Shopping for a car can be a blast, but it can also be very stressful. Car salesmen are notorious for pushing customers in the most profitable direction, whatever the damage. Most of us can't afford to put a sizeable down payment on a car, so we are forced to make due with a heavy car loan. If you're a first time buyer, a car loan can be daunting. Thousands of dollars of drivable debt will soon be in your name. There are ways to be safe and secure before you sign the dotted line, just make sure you do your research before you make a deal.
Weighing Your Lender Options
- Dealer loans: You can choose to go through your car dealer for a loan, but chances are your interest rate will be through the roof. Dealerships make the bulk of their money on auto loans, so they want to get you on the line for as much as they can. Never take the first deal they offer. Regardless of how much they insist it is the best they can do, they can undoubtedly go lower. If your credit isn't great, dealer loans might be your only option. Just keep your eyes out for any suspicious negotiations.
- Lender loans: If you walk into a dealership pre-approved for a loan, you already have a leg up on their finance department. You can utilize this pre-approval rate to your advantage, and leverage whatever deal they put on the table.
- Home equity: If you own a home, you can borrow against the price of it when you purchase a car.
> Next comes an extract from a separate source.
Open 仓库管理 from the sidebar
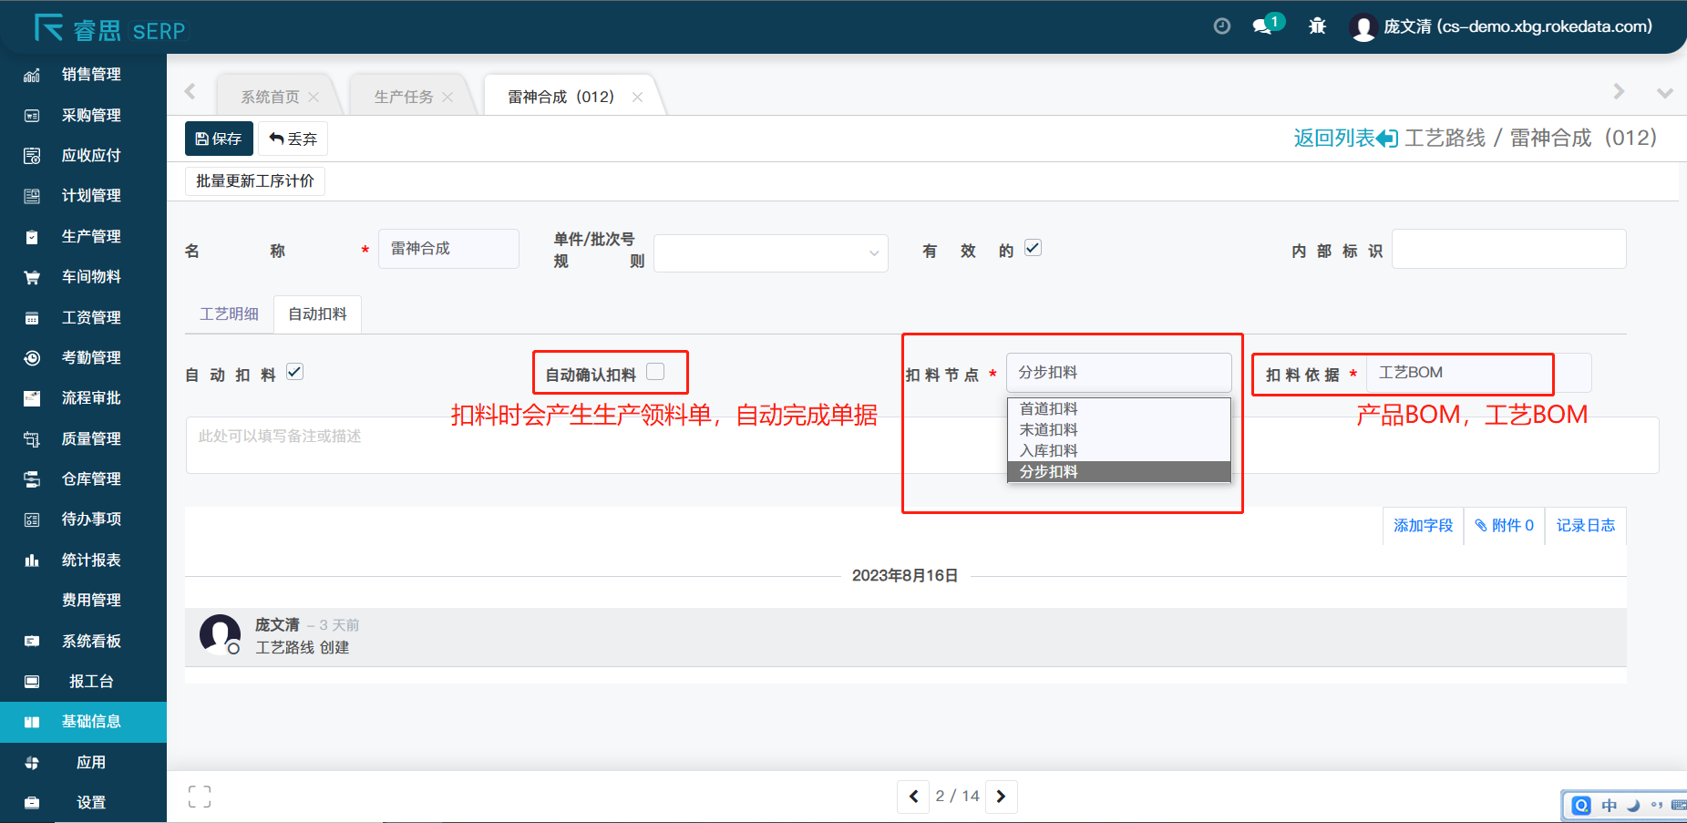Viewport: 1687px width, 823px height. coord(90,478)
This is a good idea if you want to lower your interest rate. Your home will act as collateral for this new loan agreement. You also appear like a credible buyer to the dealership.
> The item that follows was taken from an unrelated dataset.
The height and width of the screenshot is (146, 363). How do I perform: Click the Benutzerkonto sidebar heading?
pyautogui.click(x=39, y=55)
For the most part, your interest rate will depend on your credit score. If you find that you can't get a low enough interest rate with your current credit score, consider paying down some of your lines of credit and then reapplying. Having several loans in your name can also be detrimental to your interest rate, so be knowledgeable about your personal credit report.
- Zero-percent financing: Many new cars will promise zero-percent financing. Although it may appear attractive, there are often hidden fees tied to these deals. You could end up paying more than the actual retail price of the car.
- Variable-rate loans: Occasionally you can convince a lender to set up a variable-rate loan. These will adjust to the rise and fall of the current interest market, and can be much easier on your wallet.
Useful Terms to Keep in Mind
- Annual percentage rate (APR): APR is how much your car will cost you per year in accordance with the loan you take out.
- Blue book price: The Blue Book price of the vehicle is the current selling price at the time you buy. This will be different depending on make, model and current market rates, so you should make sure you check current rates.
- Interest rate: The interest rate you are charged for your car is the amount of additional money tacked on to the monthly rate. A good auto interest rate is under six percent.
- Manufacturer suggested retail price (MSRP): The MSRP is how much the dealer has bought the car for from the manufacturer.
- Amount financed: This is how much your car will cost once you factor in the amount you put down and the interest you will accrue.
Considering a Lease
In recent years, leases have grown more and more popular with car buyers. The monthly payments are always lower than when you purchase the car outright. Just like when you purchase your vehicle, make sure you do your research with leasing. It is possible to find a good deal with a lease, but you have to keep in mind that you aren't necessarily paying toward a purchase. With that in mind, people who lease vehicles must be much more careful than those who are paying to own. Lease-to-own options are sometimes available at certain dealerships, but you run the risk of drastically increasing your monthly payment at any point.
Before you do anything, research the car dealerships in your area. Visit sites that provide consumer reviews on the services provided. You can avoid any nasty encounters or pushy salesmen. Purchasing a car can be an extremely rewarding and exciting endeavor, but you don't want to sell yourself short. Like any big purchase, make sure you do your research before you sign any contracts. If you appear knowledgeable, you will walk away not only feeling confident but with a much better deal.